DATA SUPPLIED:

*** Block opens ***

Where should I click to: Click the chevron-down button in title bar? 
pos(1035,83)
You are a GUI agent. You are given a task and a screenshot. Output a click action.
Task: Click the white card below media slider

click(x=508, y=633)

*** Block closes ***

WHAT IS NEEDED: Find the line with "You are a GUI". Transcribe it and every line after it exactly, through the end of the records above, and nothing else.

SOLUTION:
You are a GUI agent. You are given a task and a screenshot. Output a click action.
Task: Click the white card below media slider

click(x=508, y=633)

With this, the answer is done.